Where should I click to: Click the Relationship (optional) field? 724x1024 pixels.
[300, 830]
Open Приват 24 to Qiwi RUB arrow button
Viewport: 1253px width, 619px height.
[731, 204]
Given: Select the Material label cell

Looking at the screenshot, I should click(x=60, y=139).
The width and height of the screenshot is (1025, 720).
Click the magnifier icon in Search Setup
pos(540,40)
=-=-=-=-=
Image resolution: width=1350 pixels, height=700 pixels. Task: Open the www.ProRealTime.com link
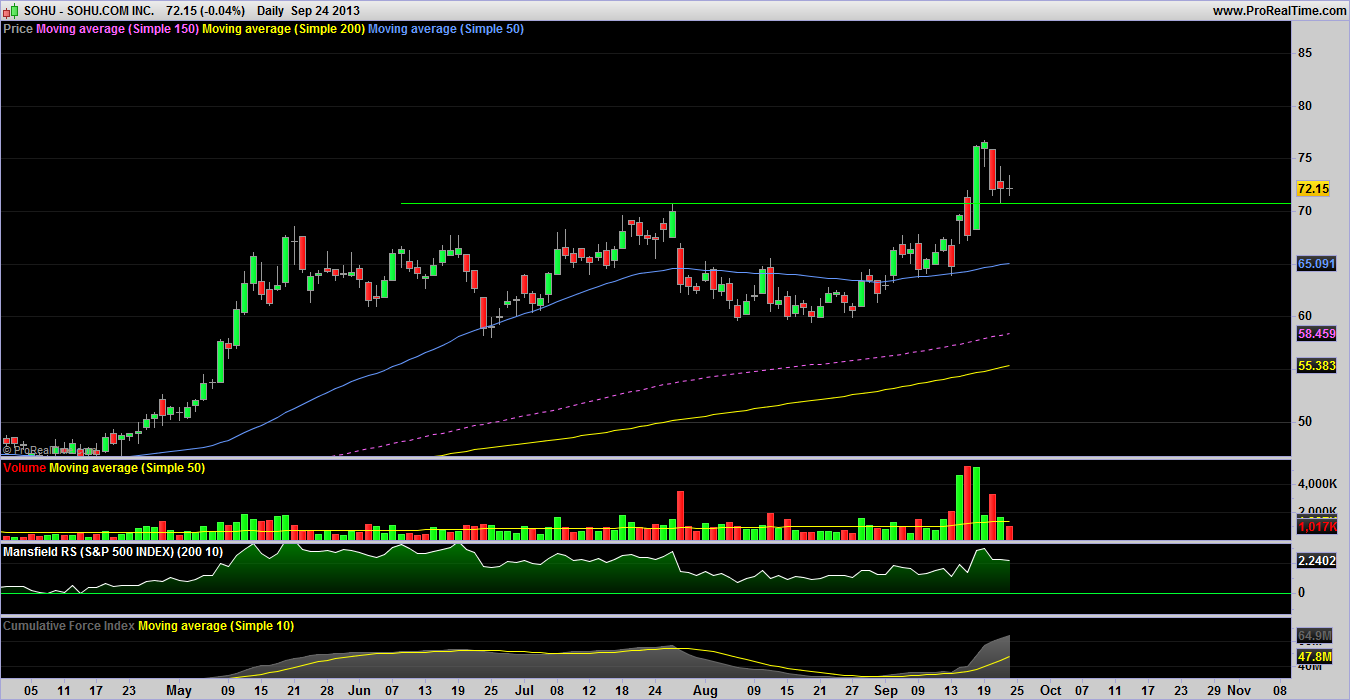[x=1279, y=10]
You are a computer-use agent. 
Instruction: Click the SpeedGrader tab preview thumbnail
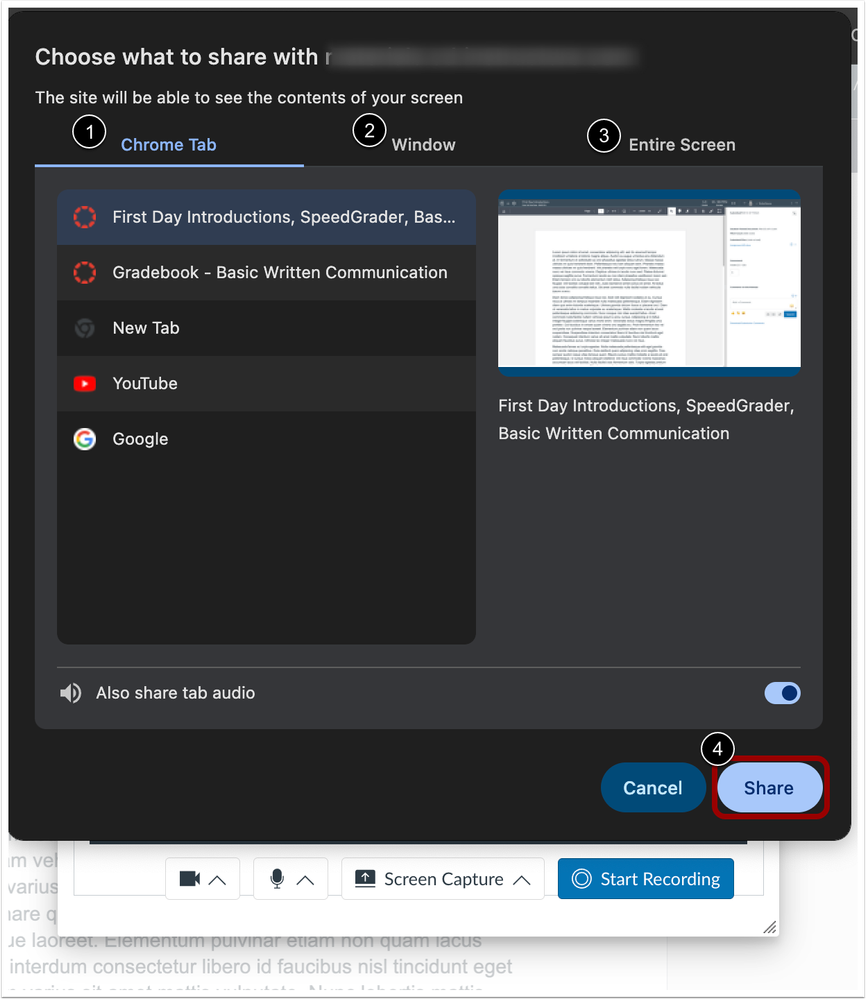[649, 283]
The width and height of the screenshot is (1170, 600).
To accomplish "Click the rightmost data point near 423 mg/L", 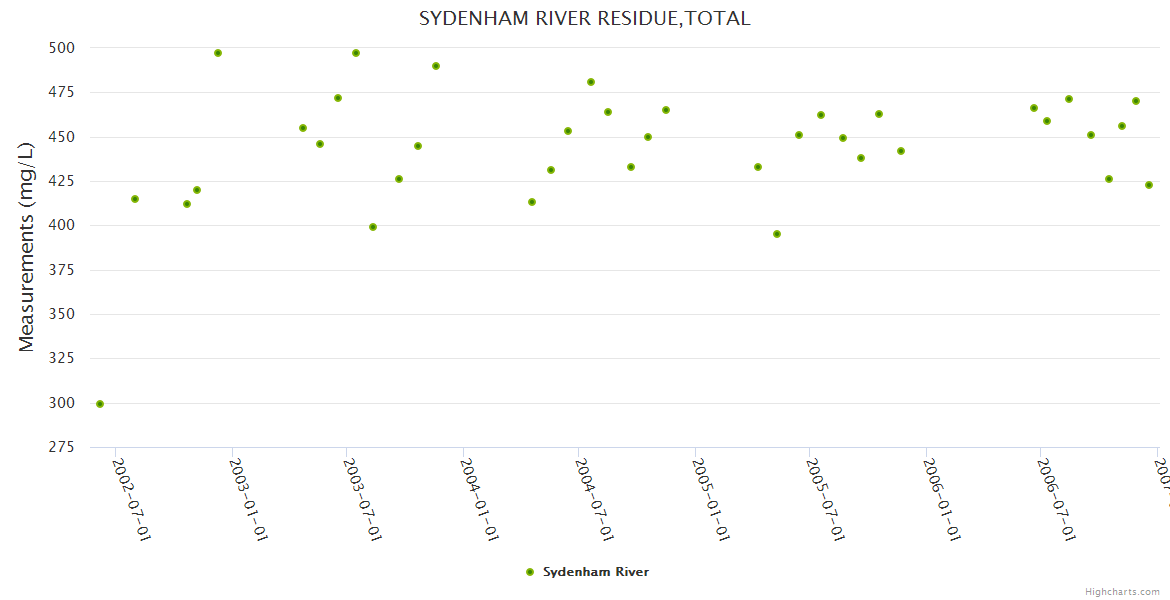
=-=-=-=-=
TASK DESCRIPTION: Repeat exactly the lines above, from the line that contains "Image resolution: width=1350" down through the line that contains "the rightmost data". Include both of those lines and none of the pictures.

FINAL ANSWER:
Image resolution: width=1350 pixels, height=700 pixels. Task: Open the www.ProRealTime.com link
[x=1279, y=10]
You are a computer-use agent. 
Instruction: Click the SpeedGrader tab preview thumbnail
[649, 283]
The width and height of the screenshot is (1170, 600).
To accomplish "Click the rightmost data point near 423 mg/L", 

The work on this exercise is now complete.